Frequently asked questions
What's the difference between /v1/releases/new and /v1/tracks/browse?
/v1/releases/new is a date-ordered feed of newly-released releases — no filtering, just chronological. /v1/tracks/browse filters tracks by label/artist/genre/year and supports a randomize mode. Use new for the time dimension, browse for everything else.
Can I filter the new-releases feed by genre directly?
No — /v1/releases/new returns releases in date order with no filter parameters.
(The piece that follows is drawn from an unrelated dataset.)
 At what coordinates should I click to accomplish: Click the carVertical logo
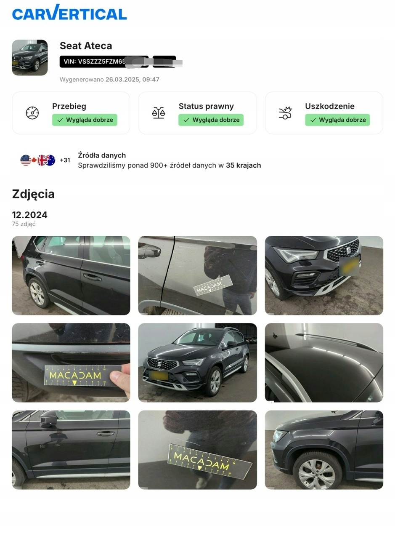click(x=69, y=13)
For genre filtering you either join with /v1/tracks/browse after the fact, or use /v1/tracks/browse with year=2026 andrandomize=false (which orders by release date too).
Both /v1/releases/new and /v1/tracks/browse are paid endpoints. Can I do this on the free tier?
Not at full fidelity. The free tier supports search, ISRC lookup, and platform links but not the discovery endpoints. Use Starter (€29/mo) or higher to run a release radar.